EXERCISE GOAL: What you should give back is a precise copy of the lines below from the one containing "The height and" through the one containing "The image size is (900, 382).", with no pictures.

RECORDS PROVIDED:
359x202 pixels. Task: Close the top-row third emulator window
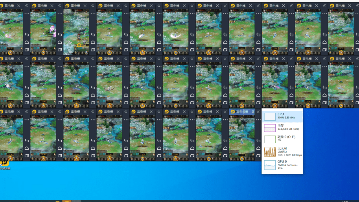tap(85, 5)
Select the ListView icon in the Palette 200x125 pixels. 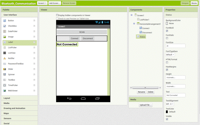(4, 53)
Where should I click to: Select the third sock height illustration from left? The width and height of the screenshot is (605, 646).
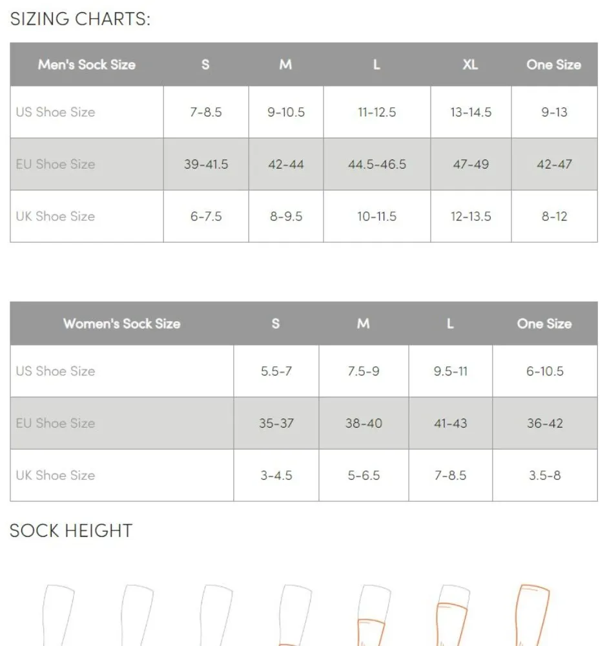[x=216, y=615]
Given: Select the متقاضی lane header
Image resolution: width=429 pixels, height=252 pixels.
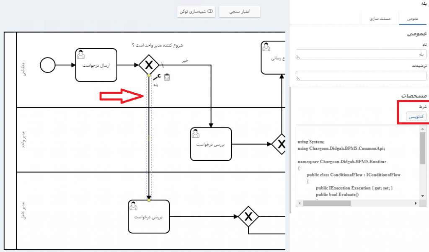Looking at the screenshot, I should [23, 69].
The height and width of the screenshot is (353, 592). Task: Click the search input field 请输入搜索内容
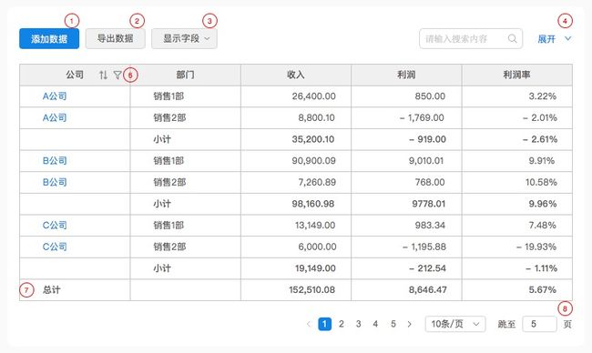471,38
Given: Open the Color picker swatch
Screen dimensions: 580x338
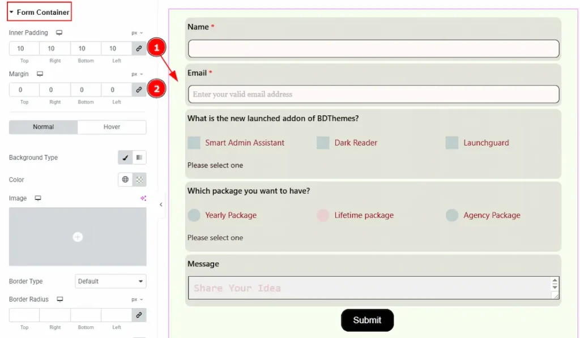Looking at the screenshot, I should tap(139, 179).
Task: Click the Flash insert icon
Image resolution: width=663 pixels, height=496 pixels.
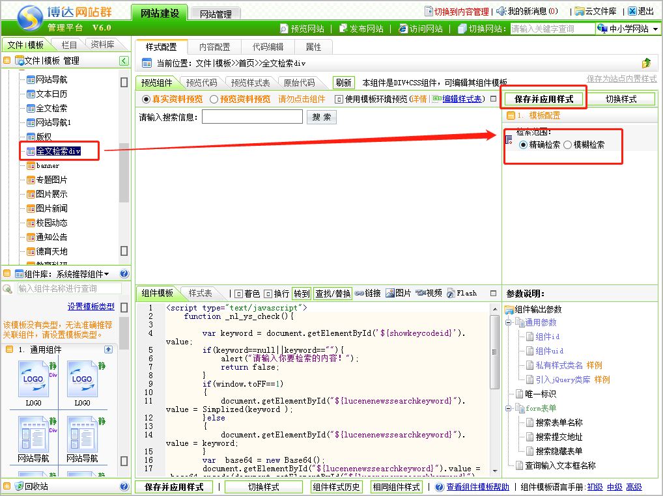Action: 451,294
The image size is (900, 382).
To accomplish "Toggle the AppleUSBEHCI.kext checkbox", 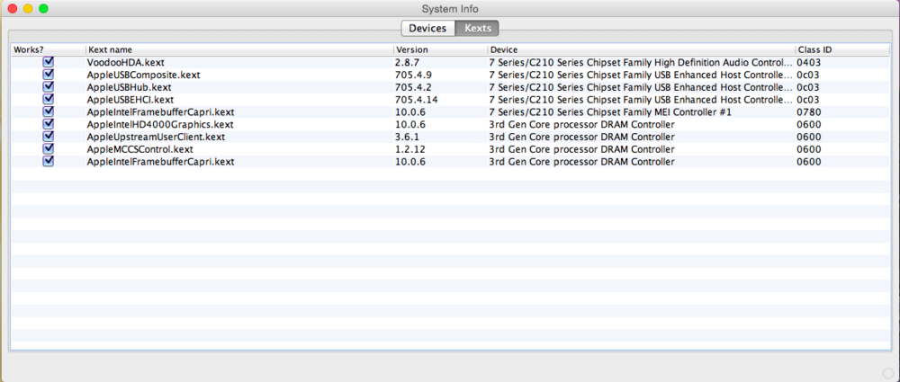I will pyautogui.click(x=49, y=100).
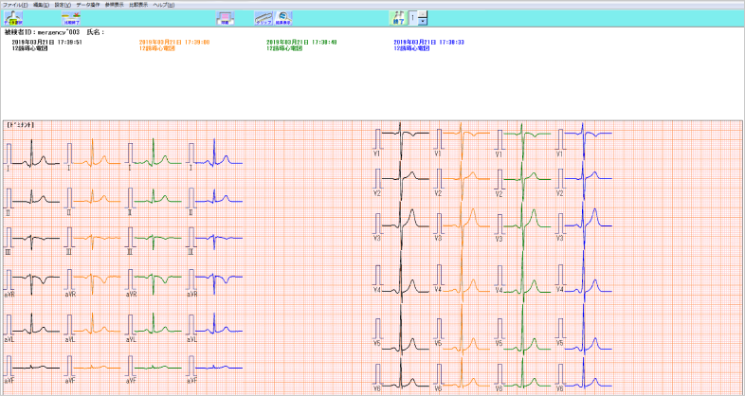Open the ヘルプ(H) menu
Viewport: 745px width, 396px height.
pos(164,5)
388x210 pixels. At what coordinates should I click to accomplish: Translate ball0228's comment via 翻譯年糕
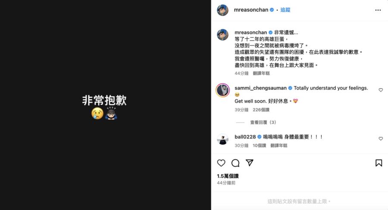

ANSWER TO THIS PROBLEM:
The height and width of the screenshot is (353, 592). Task: Click the search input field 请输入搜索内容
471,38
Given: Open the Color picker swatch
Screen dimensions: 580x338
Looking at the screenshot, I should tap(139, 179).
Task: Click the Flash insert icon
Image resolution: width=663 pixels, height=496 pixels.
Action: 451,294
The image size is (900, 382).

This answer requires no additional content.